This article examines new RCN training guidance – both a
book and a conference – on handling patients, by Greta Thornbory
Musculoskeletal injuries top the list of cases caused or made worse by work,
according to statistics from the Health and Safety Executive (HSE) 2001/2,
especially those which result in injuries involving handling, lifting and
carrying.1 This is particularly relevant to those whose manual handling
involves handling people. The past 12 months have seen a renewal of the
training guidance from the Royal College of Nursing (RCN 2003)2 and the
publication of the book Evidence-based patient handling (Hignet et al 2003).3
With quality healthcare under the auspices of clinical governance, practice
should be evidence-based and patient handling is no exception.
The RCN followed up its guidance and the publication of Evidence-Based
patient handling with a conference in London. Welcoming delegates to the
conference, Carol Bannister, OH adviser RCN, said the event was designed to
allow discussions around the book’s findings and to examine the potential of
the work in affecting patient handling practice. The book aimed to ‘bring
together all available research in a systematic literature review framework’
(Evidence-based patient handling, p3) and covered the background to research
and research criteria, as well as the results from the literature.
Three of the six contributing authors presented papers at the conference,
together with Howard Richmond from the RCN legal services, Sally Williams from
the HSE and Patricia Bartley, who introduced her work on a new approach to
patient handling training. The papers were followed by five concurrent
workshops based on the issues raised.
Dr Sue Hignett is a lecturer in ergonomics at the University of
Loughborough, and is leading a research project for the HSE to measure the
effectiveness of competency-based education and training programmes in changing
the manual handling behaviour of healthcare staff. At the conference, she gave
a rundown of the different research methodologies, critical appraisal and
discussed the nature of research evidence. By using the critical appraisal
approach, she has developed a systematic review of all the evidence to date on
patient handling for the book.
Consequently, her work provides a much-needed resource for all healthcare
professionals. One of the significant aspects of Dr Hignett’s paper was the
acceptance of research that was different from the medical model’s ‘randomised
control trials’ and it explored more suitable research designs (see box below).

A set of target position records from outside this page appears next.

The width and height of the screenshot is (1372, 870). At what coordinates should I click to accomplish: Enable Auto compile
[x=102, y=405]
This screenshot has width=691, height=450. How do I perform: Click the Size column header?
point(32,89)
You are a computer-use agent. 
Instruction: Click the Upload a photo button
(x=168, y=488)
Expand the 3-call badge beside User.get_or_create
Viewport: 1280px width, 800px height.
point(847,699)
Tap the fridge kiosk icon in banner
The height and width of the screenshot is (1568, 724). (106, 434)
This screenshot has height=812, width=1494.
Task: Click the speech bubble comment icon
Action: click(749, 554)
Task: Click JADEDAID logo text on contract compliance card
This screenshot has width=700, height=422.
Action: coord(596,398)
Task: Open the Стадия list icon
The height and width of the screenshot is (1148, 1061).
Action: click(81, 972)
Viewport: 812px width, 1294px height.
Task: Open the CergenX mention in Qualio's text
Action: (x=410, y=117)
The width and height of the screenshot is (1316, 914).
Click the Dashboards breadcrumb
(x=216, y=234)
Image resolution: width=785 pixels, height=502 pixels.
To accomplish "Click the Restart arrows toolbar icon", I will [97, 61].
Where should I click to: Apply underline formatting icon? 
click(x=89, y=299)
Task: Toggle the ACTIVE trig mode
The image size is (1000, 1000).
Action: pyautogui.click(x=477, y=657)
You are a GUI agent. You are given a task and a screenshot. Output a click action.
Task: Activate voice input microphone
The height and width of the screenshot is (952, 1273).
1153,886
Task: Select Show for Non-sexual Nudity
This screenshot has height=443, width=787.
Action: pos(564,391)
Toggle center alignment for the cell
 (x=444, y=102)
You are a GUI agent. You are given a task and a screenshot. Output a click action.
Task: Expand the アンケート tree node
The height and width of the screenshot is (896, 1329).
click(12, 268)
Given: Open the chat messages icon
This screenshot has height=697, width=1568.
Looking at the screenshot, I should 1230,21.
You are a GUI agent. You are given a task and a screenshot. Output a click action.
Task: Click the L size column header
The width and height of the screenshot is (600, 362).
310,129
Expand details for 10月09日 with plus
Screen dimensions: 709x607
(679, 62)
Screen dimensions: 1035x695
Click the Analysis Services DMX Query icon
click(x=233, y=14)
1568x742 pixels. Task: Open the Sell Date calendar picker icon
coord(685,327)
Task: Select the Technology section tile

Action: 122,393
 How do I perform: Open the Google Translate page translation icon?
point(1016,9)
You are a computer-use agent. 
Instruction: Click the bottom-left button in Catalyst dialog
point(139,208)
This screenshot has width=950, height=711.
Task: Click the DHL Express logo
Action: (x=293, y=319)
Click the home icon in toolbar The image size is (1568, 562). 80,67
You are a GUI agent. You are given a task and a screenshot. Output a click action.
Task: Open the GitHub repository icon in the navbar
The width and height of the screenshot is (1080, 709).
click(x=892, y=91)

This session was an excellent refresher for those who do not have daily
involvement, or who are new to, research.
The second speaker, Sue Ruszala, is a manual handling and ergonomics adviser
to United Bristol Healthcare NHS Trust. She spoke on the ‘controversial
issues’, reviewing the evidence and explaining why some techniques, once
accepted practice, were now regarded as hazardous. Cartoon pictures of
controversial lifts from the illustrator, Moira Munro, supported her talk.
Techniques were regarded as controversial if they were condemned,
inappropriate, and unsafe or presented a risk of injury – see box below. One of
the questions Ruszala asked was why, when there is research to support lifts as
hazardous, are they still used?
Emma Crumpton, consultant ergonomist for the RCN then presented her Back in
Work project, ‘Changing practice, improving health’. (Crumpton et al 2001).4
This work was funded by the Department of Health (England) and the HSE.
Previously, projects had focused mainly on the moving and handling of patients.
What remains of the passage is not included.